Union of African Muslim Scholars (UAMS; اتحاد علماء إفريقيا) is an organization of African Muslim scholars headed by Said Bourhane, founded in 2011, and headquartered in Mali. Its vision is to be "a scientific reference point for reawakening of the Islamic community in Africa."

Scholars associated with the Union have participated in conferences organized by the Red Cross. In July 2011, the Union met with Amadou Toumani Touré and administration officials in Mali for the country's constitutive congress.

== Idea ==
The goal of the organization's founders was to create a union for the Islamic scholars of sub-Saharan Africa to serve as a scientific reference, be effective among African communities, strengthen the role of scholars and preachers in directing the community at all strata and levels, regulate fatwas, relate to the continent's events and represent Muslims locally, regionally and internationally. It aims to consolidate the efforts of African scholars and unify their ranks in order to lead the Muslim community in line with authentic Islamic teachings.

== Membership ==
As of April 2019, the Union has a registered membership of 512 Ulemas from 46 countries of sub-Saharan Africa.

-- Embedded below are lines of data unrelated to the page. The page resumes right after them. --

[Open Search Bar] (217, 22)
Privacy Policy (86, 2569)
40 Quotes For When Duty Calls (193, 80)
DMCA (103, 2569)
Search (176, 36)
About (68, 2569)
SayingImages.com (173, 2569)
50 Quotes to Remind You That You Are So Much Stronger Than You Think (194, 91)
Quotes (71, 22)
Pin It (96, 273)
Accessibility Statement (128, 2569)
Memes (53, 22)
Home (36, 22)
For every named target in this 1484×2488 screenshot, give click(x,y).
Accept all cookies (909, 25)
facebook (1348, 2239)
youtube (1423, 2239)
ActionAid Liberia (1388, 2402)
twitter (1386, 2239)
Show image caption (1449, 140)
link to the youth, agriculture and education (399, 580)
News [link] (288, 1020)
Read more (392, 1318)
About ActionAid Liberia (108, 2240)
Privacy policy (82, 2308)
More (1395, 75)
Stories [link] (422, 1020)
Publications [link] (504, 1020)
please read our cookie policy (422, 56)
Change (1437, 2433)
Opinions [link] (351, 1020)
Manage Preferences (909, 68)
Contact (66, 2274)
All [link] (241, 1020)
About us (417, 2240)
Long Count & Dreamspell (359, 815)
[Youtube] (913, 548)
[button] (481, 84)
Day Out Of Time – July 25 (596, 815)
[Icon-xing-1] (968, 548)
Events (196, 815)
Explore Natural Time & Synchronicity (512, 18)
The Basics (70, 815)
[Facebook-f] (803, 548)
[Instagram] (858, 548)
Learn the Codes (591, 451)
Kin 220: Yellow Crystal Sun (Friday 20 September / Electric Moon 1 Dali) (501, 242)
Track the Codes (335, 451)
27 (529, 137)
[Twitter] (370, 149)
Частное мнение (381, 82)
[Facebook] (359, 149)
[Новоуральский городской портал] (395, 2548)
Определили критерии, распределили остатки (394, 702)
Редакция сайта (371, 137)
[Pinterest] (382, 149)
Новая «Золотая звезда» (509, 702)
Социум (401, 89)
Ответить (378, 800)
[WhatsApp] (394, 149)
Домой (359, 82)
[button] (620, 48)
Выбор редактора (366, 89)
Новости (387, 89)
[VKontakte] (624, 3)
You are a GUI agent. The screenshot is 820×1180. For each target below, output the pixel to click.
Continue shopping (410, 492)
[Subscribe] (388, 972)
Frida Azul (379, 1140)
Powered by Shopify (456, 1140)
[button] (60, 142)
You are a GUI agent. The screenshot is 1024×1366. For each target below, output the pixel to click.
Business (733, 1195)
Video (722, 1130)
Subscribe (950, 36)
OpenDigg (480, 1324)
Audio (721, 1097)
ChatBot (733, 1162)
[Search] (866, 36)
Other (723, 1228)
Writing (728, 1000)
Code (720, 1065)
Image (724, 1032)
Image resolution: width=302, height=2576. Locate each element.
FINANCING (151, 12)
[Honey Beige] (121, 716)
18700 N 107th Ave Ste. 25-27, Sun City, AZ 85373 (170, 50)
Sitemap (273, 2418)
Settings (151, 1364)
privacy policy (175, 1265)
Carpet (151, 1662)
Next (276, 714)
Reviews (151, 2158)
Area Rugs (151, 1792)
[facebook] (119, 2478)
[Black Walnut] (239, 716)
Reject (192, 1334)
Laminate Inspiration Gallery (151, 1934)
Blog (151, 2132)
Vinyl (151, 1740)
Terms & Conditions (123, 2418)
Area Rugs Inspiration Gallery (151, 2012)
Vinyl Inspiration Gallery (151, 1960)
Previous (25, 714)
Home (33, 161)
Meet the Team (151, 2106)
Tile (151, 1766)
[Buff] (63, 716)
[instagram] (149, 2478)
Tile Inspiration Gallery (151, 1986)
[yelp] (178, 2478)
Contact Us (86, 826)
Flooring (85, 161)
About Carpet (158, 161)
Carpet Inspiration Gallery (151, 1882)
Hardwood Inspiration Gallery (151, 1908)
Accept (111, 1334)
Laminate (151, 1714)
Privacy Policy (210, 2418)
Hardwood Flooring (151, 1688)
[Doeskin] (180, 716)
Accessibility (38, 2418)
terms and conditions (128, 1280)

== Constitutive Congress ==
The constitutive congress of the Union was held from 7 to 9 Sha'aban 1432H, or from 8 to 10 July 2011 in Bamako, capital of Mali in the presence of 132 delegates representing 39 countries. Attendees included members and observers of Islamic organizations and institutions outside of Africa, including a delegation from the Organization of Islamic Cooperation. The theme of the congress was "The role of the scholars in the consolidation of peace."

== Upcoming Projects ==
The Union has many projects they intend to complete within the next five years. These include building a headquarters for the Union in Bamako, establishing a website for the Union, launching satellite TV channels for West Africa and one in Swahili for East and Central Africa, opening four regional offices, organizing regional conferences, creating a database of scholars and scientific institutions in Africa, and creating a real estate waqf investment.